--- Data section ---
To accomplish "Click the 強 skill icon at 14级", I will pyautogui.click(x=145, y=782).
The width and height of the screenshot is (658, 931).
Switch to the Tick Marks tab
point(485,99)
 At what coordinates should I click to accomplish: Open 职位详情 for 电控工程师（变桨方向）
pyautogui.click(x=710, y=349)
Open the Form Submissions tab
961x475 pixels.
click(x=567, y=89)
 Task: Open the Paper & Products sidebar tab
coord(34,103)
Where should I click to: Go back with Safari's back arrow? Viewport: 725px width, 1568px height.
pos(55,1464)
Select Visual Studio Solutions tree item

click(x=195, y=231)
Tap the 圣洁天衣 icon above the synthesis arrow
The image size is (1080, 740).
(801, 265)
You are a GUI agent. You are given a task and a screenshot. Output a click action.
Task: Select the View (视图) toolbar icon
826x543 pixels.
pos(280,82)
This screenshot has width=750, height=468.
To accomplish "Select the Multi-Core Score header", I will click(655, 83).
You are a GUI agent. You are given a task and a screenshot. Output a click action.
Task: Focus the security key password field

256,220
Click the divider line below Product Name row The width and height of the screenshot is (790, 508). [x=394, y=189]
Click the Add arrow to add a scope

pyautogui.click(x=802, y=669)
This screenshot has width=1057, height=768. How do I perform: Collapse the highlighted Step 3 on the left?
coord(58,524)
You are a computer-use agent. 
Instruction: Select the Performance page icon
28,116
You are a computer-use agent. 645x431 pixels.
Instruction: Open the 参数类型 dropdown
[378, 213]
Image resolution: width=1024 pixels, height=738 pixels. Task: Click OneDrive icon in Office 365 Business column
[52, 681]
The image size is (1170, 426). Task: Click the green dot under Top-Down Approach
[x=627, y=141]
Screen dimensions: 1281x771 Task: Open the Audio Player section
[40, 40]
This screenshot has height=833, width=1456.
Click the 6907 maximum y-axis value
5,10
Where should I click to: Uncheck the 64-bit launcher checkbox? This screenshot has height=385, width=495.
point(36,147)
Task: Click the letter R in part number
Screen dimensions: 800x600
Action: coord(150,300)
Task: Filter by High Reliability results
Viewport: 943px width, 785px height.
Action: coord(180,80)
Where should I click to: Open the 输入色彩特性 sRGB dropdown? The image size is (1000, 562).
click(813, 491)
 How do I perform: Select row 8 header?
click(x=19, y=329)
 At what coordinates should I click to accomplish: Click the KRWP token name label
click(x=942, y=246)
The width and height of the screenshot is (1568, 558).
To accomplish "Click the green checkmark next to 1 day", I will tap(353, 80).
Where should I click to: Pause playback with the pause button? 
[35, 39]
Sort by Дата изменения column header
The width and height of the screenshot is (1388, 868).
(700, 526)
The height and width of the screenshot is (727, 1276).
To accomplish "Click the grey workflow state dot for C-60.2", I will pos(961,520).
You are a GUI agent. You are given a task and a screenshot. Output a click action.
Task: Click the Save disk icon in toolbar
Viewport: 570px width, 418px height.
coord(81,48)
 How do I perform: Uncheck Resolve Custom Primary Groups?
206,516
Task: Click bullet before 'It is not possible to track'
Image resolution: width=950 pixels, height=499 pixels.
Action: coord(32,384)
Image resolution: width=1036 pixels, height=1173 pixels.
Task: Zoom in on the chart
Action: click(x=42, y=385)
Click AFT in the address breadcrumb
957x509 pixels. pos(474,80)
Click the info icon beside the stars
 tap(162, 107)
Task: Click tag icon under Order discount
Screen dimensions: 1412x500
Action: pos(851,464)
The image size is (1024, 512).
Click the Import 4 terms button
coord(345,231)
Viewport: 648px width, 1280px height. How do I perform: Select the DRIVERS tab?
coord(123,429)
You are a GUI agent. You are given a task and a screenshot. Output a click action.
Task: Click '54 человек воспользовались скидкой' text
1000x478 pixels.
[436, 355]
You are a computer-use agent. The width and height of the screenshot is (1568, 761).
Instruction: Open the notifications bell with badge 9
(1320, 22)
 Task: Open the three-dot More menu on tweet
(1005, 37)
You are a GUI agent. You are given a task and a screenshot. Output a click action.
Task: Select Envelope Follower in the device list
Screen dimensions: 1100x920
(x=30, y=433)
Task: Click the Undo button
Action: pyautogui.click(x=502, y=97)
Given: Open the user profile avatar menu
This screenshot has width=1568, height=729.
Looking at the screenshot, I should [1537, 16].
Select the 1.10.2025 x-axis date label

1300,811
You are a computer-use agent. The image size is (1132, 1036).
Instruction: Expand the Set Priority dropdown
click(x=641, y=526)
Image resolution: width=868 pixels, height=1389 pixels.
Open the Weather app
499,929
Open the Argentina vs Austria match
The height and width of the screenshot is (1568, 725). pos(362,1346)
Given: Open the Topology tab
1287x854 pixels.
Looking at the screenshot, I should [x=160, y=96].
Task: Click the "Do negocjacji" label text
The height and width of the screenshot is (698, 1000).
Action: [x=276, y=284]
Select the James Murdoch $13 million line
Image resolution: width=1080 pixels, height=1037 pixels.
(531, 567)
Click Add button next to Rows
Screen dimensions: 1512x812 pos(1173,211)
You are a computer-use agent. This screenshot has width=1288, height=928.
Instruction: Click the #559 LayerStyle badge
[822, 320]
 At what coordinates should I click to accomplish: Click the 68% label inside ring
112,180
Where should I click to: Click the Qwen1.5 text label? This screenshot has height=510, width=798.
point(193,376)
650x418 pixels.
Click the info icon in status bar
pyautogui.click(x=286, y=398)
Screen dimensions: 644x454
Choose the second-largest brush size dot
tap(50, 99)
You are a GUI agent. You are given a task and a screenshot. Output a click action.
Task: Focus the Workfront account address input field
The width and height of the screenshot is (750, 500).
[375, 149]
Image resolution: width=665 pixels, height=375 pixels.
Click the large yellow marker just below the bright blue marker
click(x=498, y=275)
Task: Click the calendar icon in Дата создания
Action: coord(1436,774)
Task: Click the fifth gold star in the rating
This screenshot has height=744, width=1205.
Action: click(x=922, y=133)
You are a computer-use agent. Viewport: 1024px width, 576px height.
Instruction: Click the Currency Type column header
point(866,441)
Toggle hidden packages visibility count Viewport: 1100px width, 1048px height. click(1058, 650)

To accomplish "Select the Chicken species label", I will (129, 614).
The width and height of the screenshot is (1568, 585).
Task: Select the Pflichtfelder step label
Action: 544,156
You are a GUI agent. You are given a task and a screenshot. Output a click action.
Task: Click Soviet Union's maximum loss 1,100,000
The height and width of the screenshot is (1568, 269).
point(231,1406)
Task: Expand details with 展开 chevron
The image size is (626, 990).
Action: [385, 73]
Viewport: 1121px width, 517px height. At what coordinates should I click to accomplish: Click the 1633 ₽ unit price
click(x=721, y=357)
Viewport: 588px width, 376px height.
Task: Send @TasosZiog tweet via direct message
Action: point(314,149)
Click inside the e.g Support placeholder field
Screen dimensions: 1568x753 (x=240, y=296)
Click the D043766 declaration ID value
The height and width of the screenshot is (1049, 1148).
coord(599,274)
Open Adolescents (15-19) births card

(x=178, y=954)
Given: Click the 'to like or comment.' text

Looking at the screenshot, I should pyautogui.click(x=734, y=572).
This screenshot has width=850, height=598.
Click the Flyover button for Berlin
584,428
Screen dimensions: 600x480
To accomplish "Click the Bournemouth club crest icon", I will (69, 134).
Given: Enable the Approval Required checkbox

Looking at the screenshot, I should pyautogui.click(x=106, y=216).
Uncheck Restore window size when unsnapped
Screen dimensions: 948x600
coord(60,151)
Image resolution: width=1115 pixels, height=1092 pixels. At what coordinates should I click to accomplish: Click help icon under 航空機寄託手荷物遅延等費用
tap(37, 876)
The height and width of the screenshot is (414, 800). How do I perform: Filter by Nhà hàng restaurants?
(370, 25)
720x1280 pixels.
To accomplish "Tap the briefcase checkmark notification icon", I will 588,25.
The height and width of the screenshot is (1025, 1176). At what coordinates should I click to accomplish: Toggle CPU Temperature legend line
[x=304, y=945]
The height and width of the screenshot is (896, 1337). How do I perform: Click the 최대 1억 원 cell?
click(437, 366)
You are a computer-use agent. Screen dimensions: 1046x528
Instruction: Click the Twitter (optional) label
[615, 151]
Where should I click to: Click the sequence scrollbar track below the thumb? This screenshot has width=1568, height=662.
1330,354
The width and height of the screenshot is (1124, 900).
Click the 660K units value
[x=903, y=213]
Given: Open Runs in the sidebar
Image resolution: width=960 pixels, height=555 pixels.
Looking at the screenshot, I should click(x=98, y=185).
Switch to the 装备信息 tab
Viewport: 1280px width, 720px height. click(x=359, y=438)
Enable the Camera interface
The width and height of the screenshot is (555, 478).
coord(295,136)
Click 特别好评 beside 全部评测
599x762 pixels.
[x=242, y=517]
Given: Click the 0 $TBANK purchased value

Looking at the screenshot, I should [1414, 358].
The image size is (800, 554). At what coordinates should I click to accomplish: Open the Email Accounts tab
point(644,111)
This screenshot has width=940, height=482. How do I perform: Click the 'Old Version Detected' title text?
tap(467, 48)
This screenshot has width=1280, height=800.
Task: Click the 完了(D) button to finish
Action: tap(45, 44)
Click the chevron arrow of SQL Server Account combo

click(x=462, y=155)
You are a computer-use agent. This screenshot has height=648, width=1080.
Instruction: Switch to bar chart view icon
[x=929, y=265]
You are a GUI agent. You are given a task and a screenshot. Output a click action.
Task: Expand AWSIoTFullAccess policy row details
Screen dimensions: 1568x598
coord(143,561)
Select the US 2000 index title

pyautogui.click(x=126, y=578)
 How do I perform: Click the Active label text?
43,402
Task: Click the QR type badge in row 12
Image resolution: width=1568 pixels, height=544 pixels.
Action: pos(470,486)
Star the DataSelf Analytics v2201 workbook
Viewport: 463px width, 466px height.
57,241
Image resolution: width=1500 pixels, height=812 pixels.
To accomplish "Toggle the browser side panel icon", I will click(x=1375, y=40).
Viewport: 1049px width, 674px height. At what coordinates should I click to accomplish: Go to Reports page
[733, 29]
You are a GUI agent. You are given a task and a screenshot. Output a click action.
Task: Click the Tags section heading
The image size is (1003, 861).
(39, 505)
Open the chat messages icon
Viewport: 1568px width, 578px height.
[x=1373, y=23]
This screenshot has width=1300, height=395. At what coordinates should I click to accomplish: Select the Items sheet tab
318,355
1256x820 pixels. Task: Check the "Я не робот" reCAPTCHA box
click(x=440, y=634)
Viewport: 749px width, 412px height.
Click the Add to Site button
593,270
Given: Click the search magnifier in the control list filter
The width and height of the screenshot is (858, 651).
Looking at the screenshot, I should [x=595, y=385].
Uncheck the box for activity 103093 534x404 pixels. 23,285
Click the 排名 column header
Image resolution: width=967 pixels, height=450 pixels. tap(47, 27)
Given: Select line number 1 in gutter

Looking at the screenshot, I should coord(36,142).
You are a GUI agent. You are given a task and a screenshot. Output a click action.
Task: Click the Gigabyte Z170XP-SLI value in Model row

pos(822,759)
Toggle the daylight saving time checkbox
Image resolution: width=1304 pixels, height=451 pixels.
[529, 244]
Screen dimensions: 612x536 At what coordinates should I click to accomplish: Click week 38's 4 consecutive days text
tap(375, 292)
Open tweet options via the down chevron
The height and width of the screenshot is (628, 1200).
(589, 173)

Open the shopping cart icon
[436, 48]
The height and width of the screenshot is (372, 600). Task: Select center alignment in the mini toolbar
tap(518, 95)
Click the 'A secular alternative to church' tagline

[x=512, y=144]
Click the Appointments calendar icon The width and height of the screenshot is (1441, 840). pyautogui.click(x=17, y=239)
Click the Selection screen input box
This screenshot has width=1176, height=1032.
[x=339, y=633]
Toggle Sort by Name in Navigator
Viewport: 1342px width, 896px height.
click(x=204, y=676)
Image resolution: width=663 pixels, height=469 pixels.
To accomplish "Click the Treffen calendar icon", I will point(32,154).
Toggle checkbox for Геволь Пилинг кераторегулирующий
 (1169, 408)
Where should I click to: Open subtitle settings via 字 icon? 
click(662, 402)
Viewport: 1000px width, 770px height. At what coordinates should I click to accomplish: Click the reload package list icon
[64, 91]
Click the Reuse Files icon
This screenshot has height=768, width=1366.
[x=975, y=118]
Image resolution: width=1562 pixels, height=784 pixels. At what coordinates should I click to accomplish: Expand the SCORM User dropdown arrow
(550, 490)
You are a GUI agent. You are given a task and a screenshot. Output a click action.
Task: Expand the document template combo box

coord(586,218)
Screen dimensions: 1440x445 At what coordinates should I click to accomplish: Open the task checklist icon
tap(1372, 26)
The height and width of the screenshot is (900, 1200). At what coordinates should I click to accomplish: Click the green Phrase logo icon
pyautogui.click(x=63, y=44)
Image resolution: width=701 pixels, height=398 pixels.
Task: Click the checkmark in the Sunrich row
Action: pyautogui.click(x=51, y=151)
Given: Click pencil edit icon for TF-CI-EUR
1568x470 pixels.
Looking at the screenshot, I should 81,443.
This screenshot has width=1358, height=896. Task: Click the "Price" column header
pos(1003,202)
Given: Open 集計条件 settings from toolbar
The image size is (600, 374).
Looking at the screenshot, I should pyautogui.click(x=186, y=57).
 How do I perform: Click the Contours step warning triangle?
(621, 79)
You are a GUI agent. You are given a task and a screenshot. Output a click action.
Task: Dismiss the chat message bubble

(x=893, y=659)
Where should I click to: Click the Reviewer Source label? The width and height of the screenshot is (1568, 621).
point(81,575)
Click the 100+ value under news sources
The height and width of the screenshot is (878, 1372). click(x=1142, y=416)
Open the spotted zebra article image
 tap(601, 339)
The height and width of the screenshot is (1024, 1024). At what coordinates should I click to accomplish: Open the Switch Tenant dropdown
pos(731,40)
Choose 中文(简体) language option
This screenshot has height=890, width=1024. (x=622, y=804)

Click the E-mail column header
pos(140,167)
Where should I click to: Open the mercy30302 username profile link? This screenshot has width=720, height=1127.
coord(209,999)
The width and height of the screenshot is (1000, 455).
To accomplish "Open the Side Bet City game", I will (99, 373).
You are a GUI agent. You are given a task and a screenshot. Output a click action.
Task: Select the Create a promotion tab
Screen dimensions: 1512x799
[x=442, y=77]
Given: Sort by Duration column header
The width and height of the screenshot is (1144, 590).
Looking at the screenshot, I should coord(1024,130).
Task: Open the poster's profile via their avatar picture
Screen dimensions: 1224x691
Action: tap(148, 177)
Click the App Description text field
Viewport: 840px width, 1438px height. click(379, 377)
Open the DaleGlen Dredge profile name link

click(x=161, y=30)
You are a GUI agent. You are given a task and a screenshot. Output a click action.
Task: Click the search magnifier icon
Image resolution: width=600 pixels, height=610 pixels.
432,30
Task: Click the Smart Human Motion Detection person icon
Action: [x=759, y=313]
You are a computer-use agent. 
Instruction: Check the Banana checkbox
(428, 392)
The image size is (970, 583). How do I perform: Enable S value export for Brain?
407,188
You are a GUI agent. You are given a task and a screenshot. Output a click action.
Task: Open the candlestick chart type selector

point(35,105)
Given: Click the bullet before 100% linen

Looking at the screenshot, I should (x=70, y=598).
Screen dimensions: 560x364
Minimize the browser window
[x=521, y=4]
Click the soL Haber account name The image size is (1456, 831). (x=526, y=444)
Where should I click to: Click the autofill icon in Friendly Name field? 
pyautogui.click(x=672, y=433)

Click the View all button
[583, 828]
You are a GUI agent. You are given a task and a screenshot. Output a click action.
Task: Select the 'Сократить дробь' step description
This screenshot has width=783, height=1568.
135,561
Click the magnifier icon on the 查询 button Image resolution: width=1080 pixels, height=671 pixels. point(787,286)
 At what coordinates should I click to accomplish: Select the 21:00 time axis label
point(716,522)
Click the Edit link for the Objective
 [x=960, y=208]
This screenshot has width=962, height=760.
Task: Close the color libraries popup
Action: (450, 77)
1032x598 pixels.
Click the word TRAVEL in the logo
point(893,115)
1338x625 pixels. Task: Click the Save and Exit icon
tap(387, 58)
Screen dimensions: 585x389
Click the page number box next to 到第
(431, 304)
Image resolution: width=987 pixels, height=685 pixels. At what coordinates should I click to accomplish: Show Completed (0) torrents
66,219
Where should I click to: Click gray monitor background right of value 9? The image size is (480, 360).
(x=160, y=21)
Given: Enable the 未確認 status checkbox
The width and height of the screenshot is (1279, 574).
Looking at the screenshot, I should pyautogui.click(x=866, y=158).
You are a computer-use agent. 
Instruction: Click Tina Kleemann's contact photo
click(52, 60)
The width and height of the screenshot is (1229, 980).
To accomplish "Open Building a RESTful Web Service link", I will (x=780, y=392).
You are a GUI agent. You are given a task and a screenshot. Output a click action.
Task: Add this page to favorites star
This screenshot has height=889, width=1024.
---
#### Work to be completed
Your whole answer should be one number, the count of lines in the records that hold "magnifier".

#### Answer space
3